I read the book in my early twenties and was properly traumatized; the book follows a popular young teacher who hangs out at dingy bars with a good book and a pack of cigarettes, sipping wine and keeping an eye out for sketchy men to bring home for one-night-stands. The book ends with her rape and murder. Like…the last line of the book is the last thought in her head. I then watched the film, (because I’m a glutton for punishment) and it was equally disturbing. The film ends in the pretty much the same way, but of course, the visual is always harder to bear. A very young Richard Gere is (unintentionally) funny as a spastic street hustler, and Keaton is lovely but ultimately doomed. I had always imagined that this movie was thought up as some kind of cautionary tale for young single women, but I discovered that it was based on the real life murder of Roseann Quinn. The story follows the case closely. This special-needs schoolteacher, in the midst of her masters for teaching the deaf, lived this secretive double life, and sought her kicks with rough and dangerous men that she found in dive bars. Her ending is brutal and horrible, and I’m not going to get into it here; but suffice it to say, the exact moment I am reading the sentence with the words ‘vagina’ and ‘candle’, my husband thrusts a spaghetti sauce covered spoon in my face. I jerk my head back, as if waking up from a nightmare. Ben is smiling, and trying to entice me into tasting his slow-cooking sauce.

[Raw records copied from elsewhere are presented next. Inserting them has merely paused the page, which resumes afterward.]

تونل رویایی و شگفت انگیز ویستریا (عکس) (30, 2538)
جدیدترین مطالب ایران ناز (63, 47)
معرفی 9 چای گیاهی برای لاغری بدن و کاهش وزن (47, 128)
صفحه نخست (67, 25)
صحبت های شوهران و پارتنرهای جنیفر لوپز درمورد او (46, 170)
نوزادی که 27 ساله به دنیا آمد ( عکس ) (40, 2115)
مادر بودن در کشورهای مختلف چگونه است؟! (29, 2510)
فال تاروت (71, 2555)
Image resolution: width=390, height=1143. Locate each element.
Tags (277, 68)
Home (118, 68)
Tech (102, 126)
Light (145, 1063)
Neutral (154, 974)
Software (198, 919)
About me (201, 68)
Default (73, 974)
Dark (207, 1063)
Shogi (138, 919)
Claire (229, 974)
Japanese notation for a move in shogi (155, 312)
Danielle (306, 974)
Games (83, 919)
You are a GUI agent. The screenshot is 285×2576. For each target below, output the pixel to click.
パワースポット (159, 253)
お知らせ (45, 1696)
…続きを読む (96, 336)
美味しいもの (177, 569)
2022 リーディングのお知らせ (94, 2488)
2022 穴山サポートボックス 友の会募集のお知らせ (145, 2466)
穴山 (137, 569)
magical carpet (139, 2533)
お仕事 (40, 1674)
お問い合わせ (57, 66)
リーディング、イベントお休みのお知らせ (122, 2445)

“This is not the right time”, I tell him.
His smile drops, “Just try it”.
“Trust me, I’d rather not follow what I just read with that red, red sauce”.
Ben puts the spoon down, and I tell him about poor Roseann Quinn and ‘Looking for Mr Goodbar”. When the shock passes, settled in with a delicious pasta meal and “Annie Hall”, I think to myself–“This is how I like my Diane Keaton, safe and sound, and wrapped up in all those layers.